EXERCISE INSTRUCTIONS | All lines from the one that contains "You are a computer-use" to the end of the data must be retyped exactly. Pictures are not retyped.

RECORDS FOR THE EXERCISE |
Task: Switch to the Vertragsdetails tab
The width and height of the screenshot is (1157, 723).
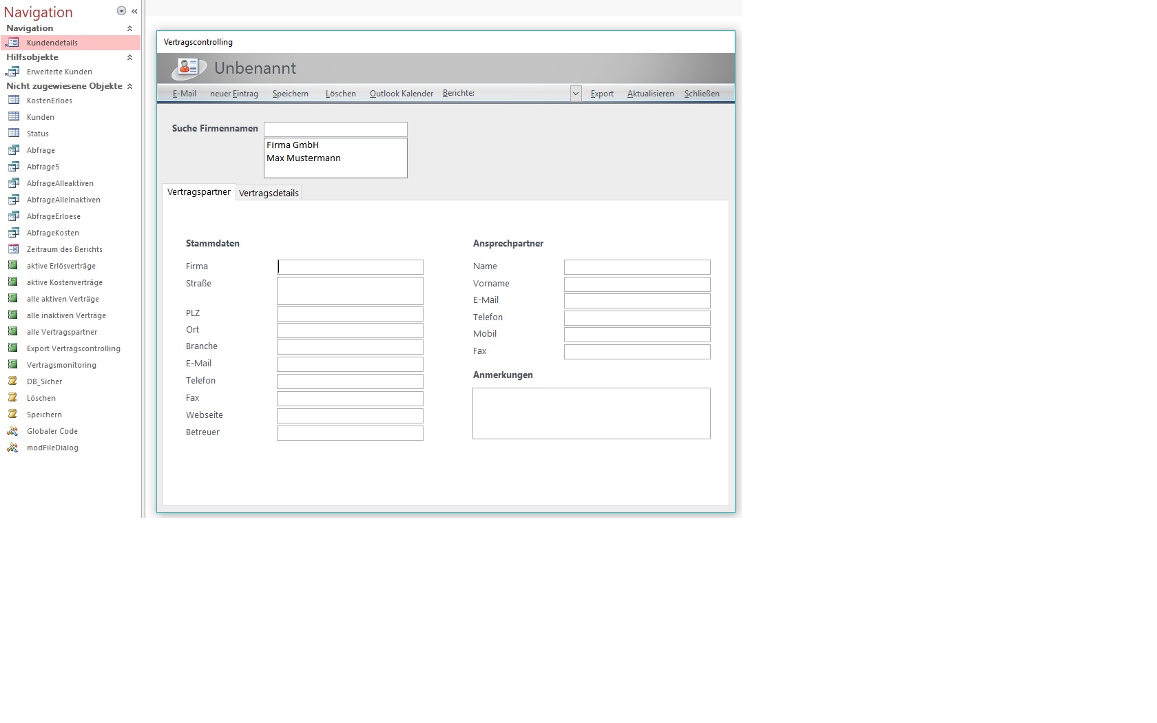Action: click(269, 193)
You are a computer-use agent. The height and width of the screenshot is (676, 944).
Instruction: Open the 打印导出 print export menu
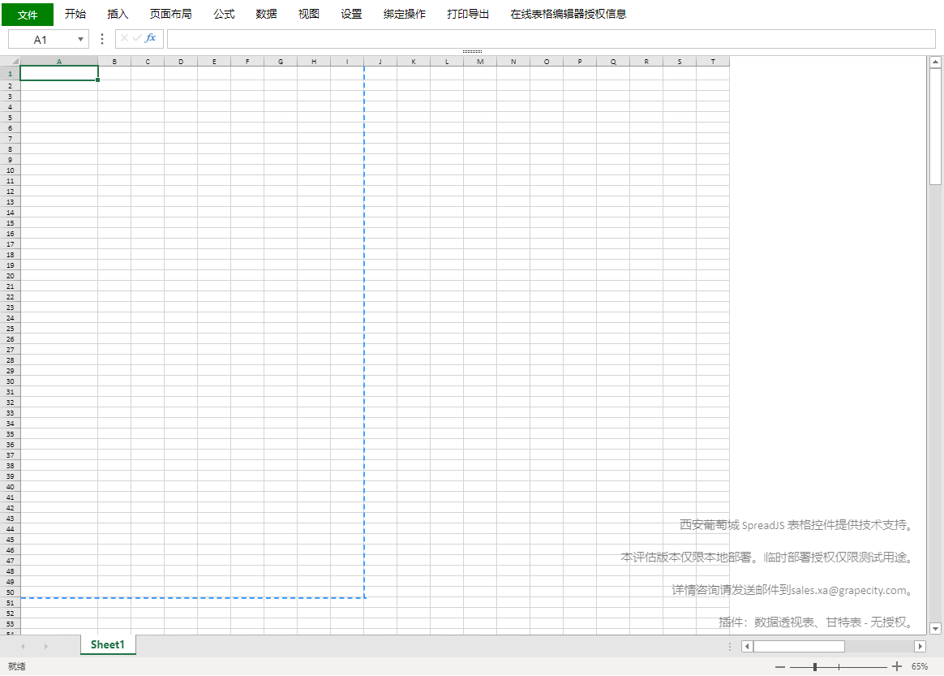[x=468, y=15]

ANSWER SECTION |
You are a computer-use agent. The height and width of the screenshot is (676, 944).
Instruction: Open the 打印导出 print export menu
[x=468, y=15]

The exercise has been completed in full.